Math Prof Uncovers Secret Chord
chebucto writes "The opening chord to A Hard Day's Night is famous because for 40 years, no one quite knew exactly what chord Harrison was playing. Musicians, scholars and amateur guitar players alike had all come up with their own theories, but it took a Dalhousie mathematician to figure out the exact formula. Dr. Brown used Fourier transforms to find the notes in the chord, and deduced that another George — George Martin, the Beatles producer — also played on the chord, adding a piano chord that included an F note impossible to play with the other notes on the guitar."
That David played, and it pleased the lord,
but you don't really care for music, do you?
Quidquid latine dictum sit, altum sonatur.
Decent idle story. Not completely retarded, though still generally meaningless. I can appreciate this kind of stuff, instead of the utter crap idle started out with. I guess it's getting better.

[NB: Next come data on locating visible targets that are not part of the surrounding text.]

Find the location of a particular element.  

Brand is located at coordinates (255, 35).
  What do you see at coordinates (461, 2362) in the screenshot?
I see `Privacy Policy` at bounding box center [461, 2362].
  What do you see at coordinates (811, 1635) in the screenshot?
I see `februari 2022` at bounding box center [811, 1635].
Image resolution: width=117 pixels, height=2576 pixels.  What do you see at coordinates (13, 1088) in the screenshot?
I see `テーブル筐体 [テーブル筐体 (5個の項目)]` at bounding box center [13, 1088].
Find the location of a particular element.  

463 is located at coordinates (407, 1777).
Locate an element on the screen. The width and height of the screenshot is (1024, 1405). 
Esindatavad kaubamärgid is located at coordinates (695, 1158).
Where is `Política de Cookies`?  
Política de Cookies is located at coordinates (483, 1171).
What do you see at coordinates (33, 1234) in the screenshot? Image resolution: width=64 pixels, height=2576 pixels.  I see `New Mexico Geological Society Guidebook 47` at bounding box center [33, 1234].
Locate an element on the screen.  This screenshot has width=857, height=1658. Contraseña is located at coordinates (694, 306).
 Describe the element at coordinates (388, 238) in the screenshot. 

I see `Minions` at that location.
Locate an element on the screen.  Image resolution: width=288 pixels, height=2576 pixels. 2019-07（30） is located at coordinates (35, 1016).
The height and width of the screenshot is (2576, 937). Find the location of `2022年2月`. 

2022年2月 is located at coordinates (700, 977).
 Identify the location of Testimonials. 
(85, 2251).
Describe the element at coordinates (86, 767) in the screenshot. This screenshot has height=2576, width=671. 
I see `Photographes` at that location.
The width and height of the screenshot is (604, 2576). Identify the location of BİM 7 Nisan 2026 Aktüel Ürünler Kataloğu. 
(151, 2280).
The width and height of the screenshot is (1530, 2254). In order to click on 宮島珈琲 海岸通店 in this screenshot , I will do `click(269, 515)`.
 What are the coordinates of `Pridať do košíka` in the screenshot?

Why didn't anyone just ask Harrison?
Stories like this are actually interesting and have a math/science side to them, instead of being mindless humor that everyone has already seen elsewhere. This is something that a math teacher could show her students to make them interested, more so than all the silly posters and videos they used when I was going through grade school.
The Moody Blues have been in search of that little bastard since 1968. Can someone call them and tell them it was finally found?
Help protect civil rights from abuse by the TSA - visit TSA News Blog.
http://www.tsanewsblog.com
I don't get it. Why did it take me less than 30 seconds to figure out how to make anything Idle related disappear from the index, even though I'd never tried before? Please, leave the pointless bitching out off the commends. You know it's lame, we know it's lame, since it is a complete waste of time. Why let it be a complete waste of disk space, cycles and bandwidth?
Too late!
You want to talk to a human -- a musician -- when you could be performing a discrete Fourier transform? You must be new here.
There are like a million copies of this article verbatim and with the same picture. Here's his page http://www.mscs.dal.ca/~brown/
and then find these:
http://www.guitarplayer.com/story.asp?sectioncode=8&storycode=15819
http://www.mscs.dal.ca/~brown/AHDNSoloJIB.pdf
It's a G7sus4 chord. It's never been a secret. http://guitar.about.com/library/blchord_g7sus46.htm
Then we will know for sure. It is probably the red and blue chord.
Dr. Brown's work on the opening chord of Hard Day's Night is four years old. His paper is at:
http://www.mscs.dal.ca/~brown/n-oct04-harddayjib.pdf
(Note the "oct04" date in the URL).
His recent work is on the same song, but it's not about the opening chord. It's about the guitar solo (which was actually a duet with the piano), which Harrison played an octave down, at half speed, and then sped up. Which he proved by noticing where the piano notes went from double-strings to triple-strings, as seen by tiny mis-tunings between the strings.
It's pretty interesting work:
http://www.mscs.dal.ca/~brown/AHDNSoloJIB.pdf
(Note: slashdot is just reporting the article, which is new. But it comes from Dr. Brown's own school, so I don't know why they're reporting the wrong story, except to guess that the older story was a well-known mystery among guitarists.)
The article doesn't actually say what he thinks the chord was. I do music transcriptions (http://jordanbalagot.com/musictranscriptions.html ) and to me it sounds like G7 sus 4 / D. Or actual pitches: D1 G2 G3 C3 F3 G3. I do hear the F in there...If it's not playable on guitar it's possible the Beatles combined two recordings at once of different takes. They used all sorts of innovative recording techniques like that.
...adding a piano chord that included an F note impossible to play with the other notes on the guitar.
There are no notes that are impossible to play on a guitar. However, you have to tune the guitar to a nonstandard, non eagbde like Led Zepplin did on a few songs (an example is Black Mountain Side on their first album.
I have an incredibly hard time playing a B chord; I have to kind of fake it and not hit all the strings. But then I'm no virtuoso, it took me twenty years to learn Starway To Heaven.
Free Martian Whores!
Graphic equalizers often cheat, actually.
I think the problem is a little more interesting than the story makes it out to be. As you point out, you should be able to recognize the overall chord pretty easily with an FT, but it's not quite as trivial to figure out who's playing what. For that you have to analyze the ratios of the harmonics, which turns into a nasty little decomposition problem when you've got more than one instrument playing the same note.
What did he play in concert?
Proud member of the American Non Sequitur Society. We might not make much sense, but boy do we love pizza!
well, it's a dead human, that ups the challenge
I'm aging rapidly, I bought a new game and had no idea if my machine was good for it.